**WORK REQUIRED**
Give an exact reproduction of the lines from the one with "Given: Create a live expression with eye icon" to the final line of the entries below, both ends included, and omit the pictures.

[Saved data entries]
---

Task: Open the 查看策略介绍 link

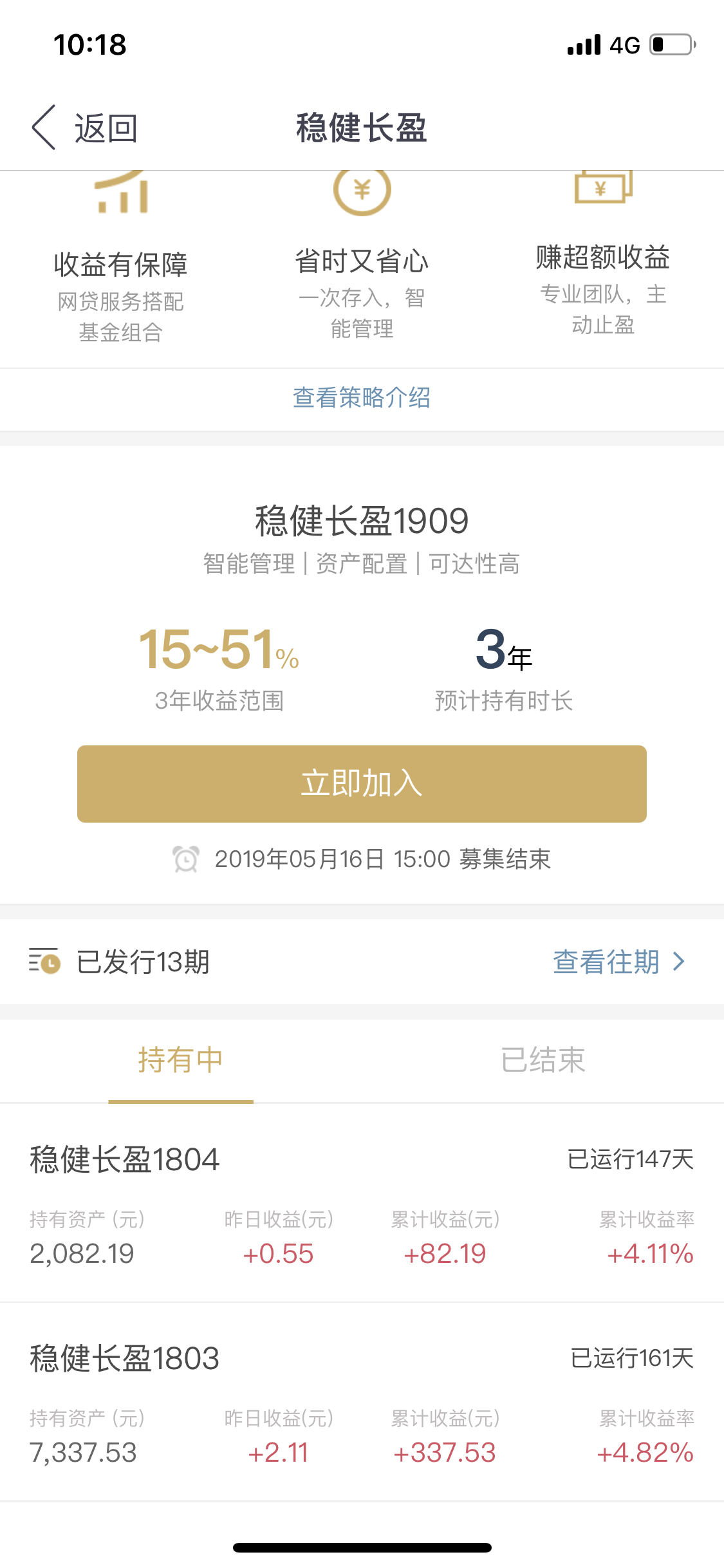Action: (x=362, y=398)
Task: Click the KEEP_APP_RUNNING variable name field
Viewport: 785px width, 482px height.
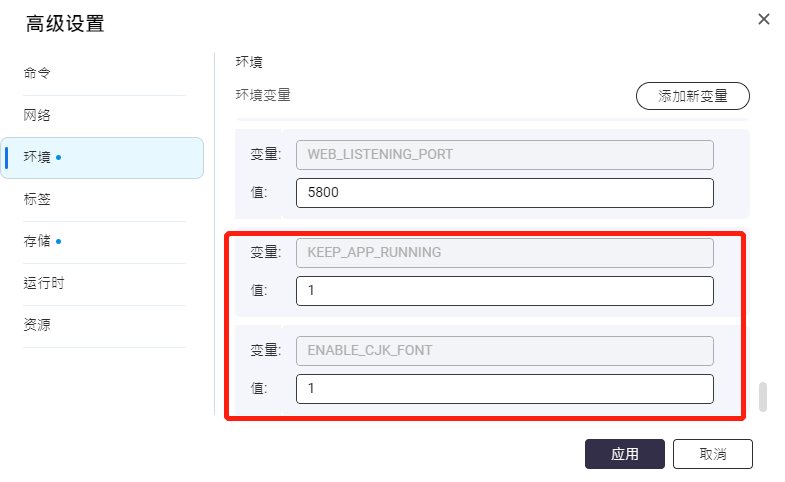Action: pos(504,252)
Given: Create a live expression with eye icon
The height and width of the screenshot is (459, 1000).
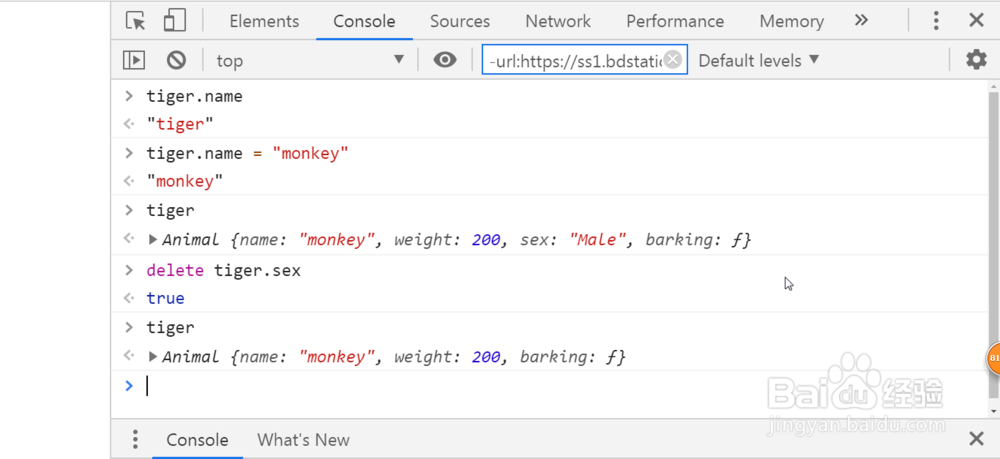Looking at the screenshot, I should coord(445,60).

---

**RESULT FOR THIS EXERCISE**
Given: Create a live expression with eye icon
The height and width of the screenshot is (459, 1000).
Looking at the screenshot, I should coord(445,60).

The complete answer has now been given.